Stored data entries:

####################

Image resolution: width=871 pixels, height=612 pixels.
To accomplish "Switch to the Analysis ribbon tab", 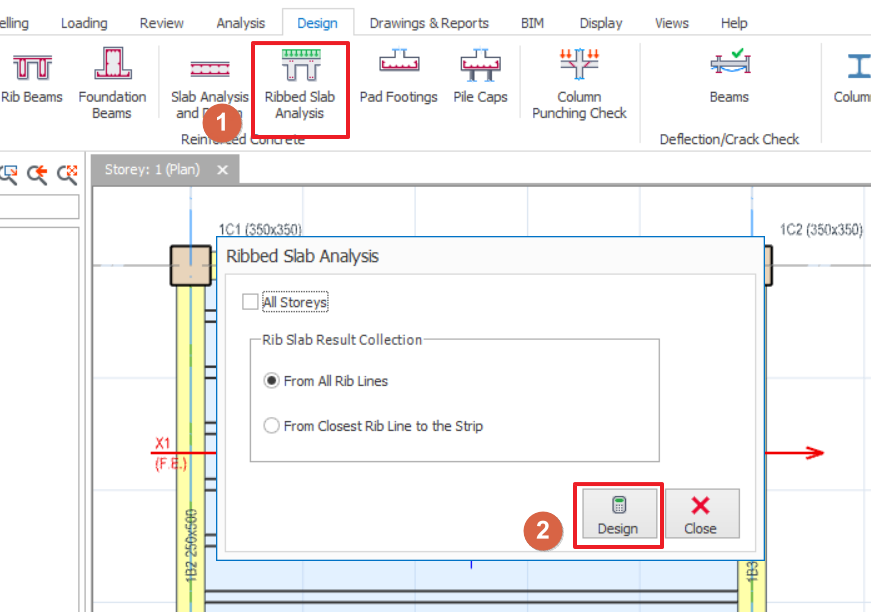I will (x=241, y=23).
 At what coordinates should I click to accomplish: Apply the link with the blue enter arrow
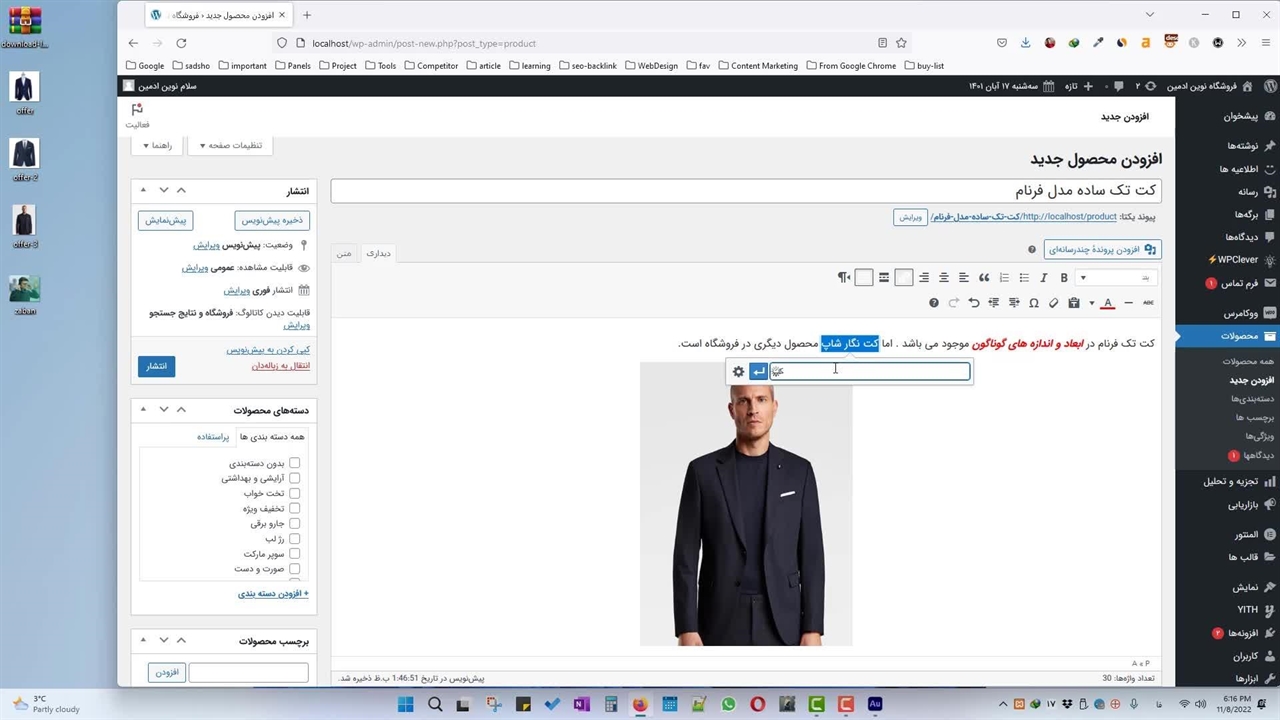759,372
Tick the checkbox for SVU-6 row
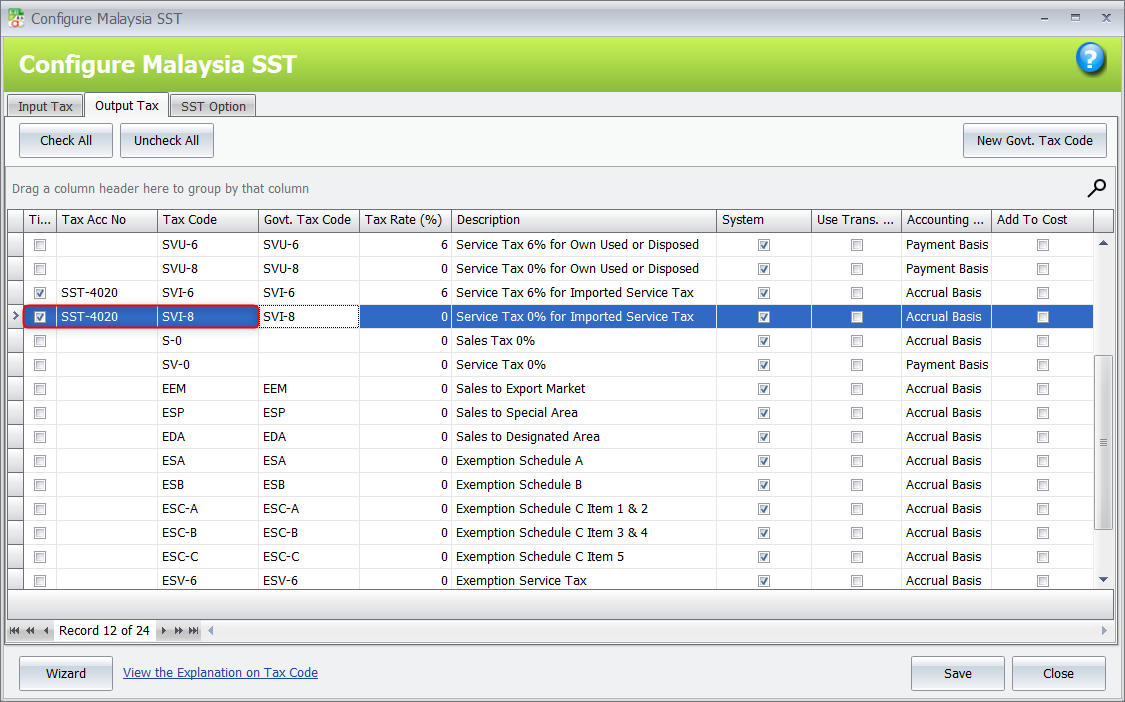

####################

WORK ITEM: Your answer must be the lines from the one containing "At what coordinates" through the final line of the entries, duplicated exactly, with both ends kept and all pictures left out.

ANSWER TO THIS EXERCISE:
 At what coordinates should I click to accomplish: Apply the link with the blue enter arrow
759,372
Tick the checkbox for SVU-6 row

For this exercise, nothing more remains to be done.